Víctima de acoso sexual por parte de un hombre en uno de los trabajos que tenía en Montreal, Nina pudo confiar en un grupo de mujeres. Una voz que formó parte de un conjunto de testimonios presentados por el Comité de Mujeres del Centro de Trabajadores Inmigrantes (CTI) ante el Ministerio de Trabajo y la Comisión de Normas, de Igualdad, Salud y Seguridad del Trabajo (CNESST), como parte de un escrito para que las mujeres sin estatus puedan presentar denuncias ante las autoridades competentes.

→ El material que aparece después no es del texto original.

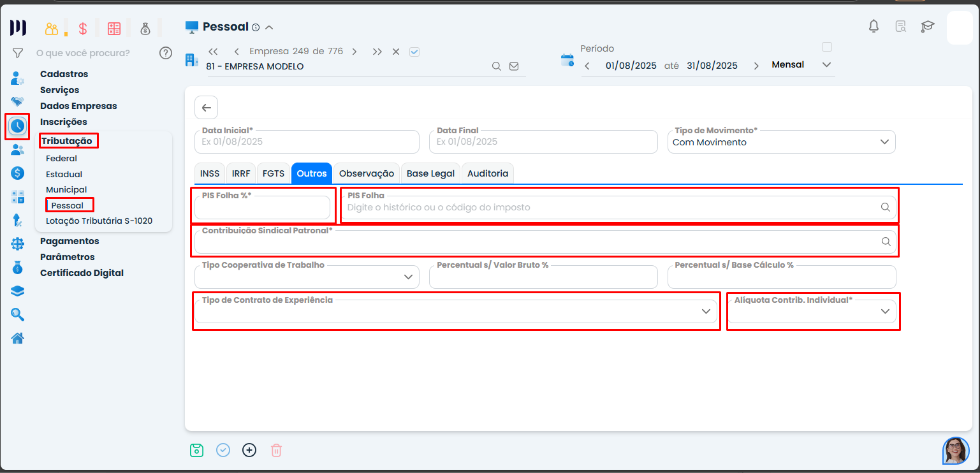The width and height of the screenshot is (980, 473).
Task: Open the Mensal period type dropdown
Action: (826, 65)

«Este aspecto también fue muy traumático para mí. Y lo aguanté mucho tiempo porque no tenía otra opción. Pero un día, no pude soportarlo más porque el hombre en cuestión se volvió muy agresivo. Me recordó lo que había vivido en Colombia. En pleno invierno, sin saber muy bien qué había pasado, dejé mi trabajo, sin ponerme un abrigo, nada, solo mi delantal de trabajo».
En el comité de mujeres, Nina se entera de que hay diferentes niveles de acoso y que las víctimas pueden ser mujeres jóvenes o mayores.

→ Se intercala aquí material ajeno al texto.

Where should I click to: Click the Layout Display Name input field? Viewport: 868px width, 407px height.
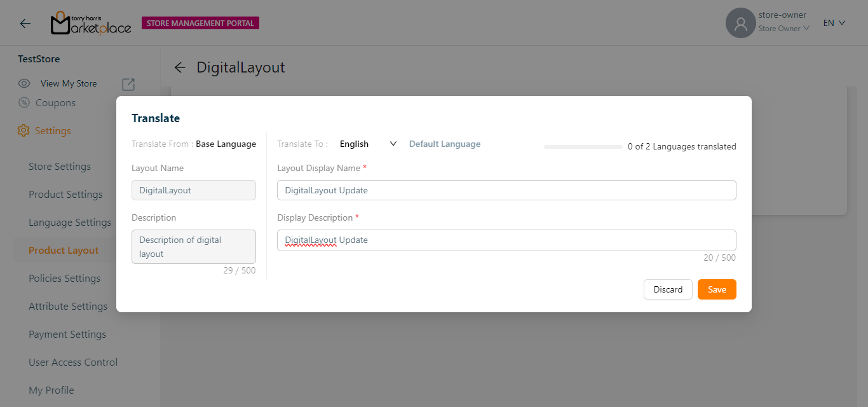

«Hemos escuchado casos de latinas, mujeres africanas, mujeres de diversos orígenes, personas de sesenta años, que han sido víctimas de abuso. A menudo, no somos conscientes de lo que nos está pasando. Escuchar estas historias me dolió mucho y todavía no encuentro las palabras cuando es mi turno de decir que yo también fui una víctima».
Recuperar la confianza también ha sido parte de la curva de aprendizaje de Nina como activista.
«No es fácil, porque siempre tengo miedo. Pero me sorprendió ver que tenía habilidades. Fue a través de la coordinadora comunitaria del comité, Viviana, que me enteré. He creado lazos de confianza y me siento feliz. Me siento útil, ya no me siento tan sola», dice con una sonrisa en los ojos.
«Hoy puedo hablar por las que no tienen voz, por las mujeres como yo, como mi hija, que están solas, aisladas. He encontrado una fuerza y un coraje que ni siquiera es rabia, debido a la violencia física, la violencia del gobierno, la violencia económica. Es difícil ser mujer. Duele. No muestro mi cara, no doy mi nombre, pero doy mi voz y mi fuerza.»
Un programa de regularización
Nina está mirando la hora en su celular, tiene que ir a trabajar pronto. Se queja de dolor en el hombro.
«Llevo meses esperando una cita en Médicos del Mundo. Llevo 16 años limpiando y ya tengo 50 años. Me empieza a pesar», confiesa.
La queja sobre su dolor no duró mucho. Nina menciona de inmediato el programa de regularización anunciado por el gobierno federal en 2021 y del cual no tenemos nuevos detalles hasta la fecha de hoy.
El gobierno ha prometido un anuncio sobre este tema para finales de la primavera. Pero el mes de mayo está llegando a su fin y los migrantes indocumentados no saben cómo se aplicará la medida, ni si se aprobará.
«No creo que la gente entienda que las personas indocumentadas no tienen una cuenta bancaria, no tienen acceso a atención médica subsidiada, no tienen planes de apoyo, no tienen planes de pensiones. Antes incluso me desplazaba en bicicleta, pero ya no quiero montarla, porque hace dos o tres años la policía empezó a multar a la gente en los carriles bici y estoy en riesgo incluso por cosas tan básicas», dice Nina
A pesar de todo, vive su vida lo mejor que puede. «Hay días en los que no estoy de buen humor. Hay momentos por la noche en los que me es imposible dormir. Estoy integrada, hablo francés. Mi hija, que tiene 29 años, obtendrá su residencia permanente porque hemos separado nuestros expedientes y ella ha solicitado por razones humanitarias y compasivas, lo que me hace feliz».
Nina seguirá activa en su lucha y en la de todas las personas sin estatus. No da la cara, pero seguirá haciendo oír su voz.
*Nina González es el seudónimo utilizado por esta activista.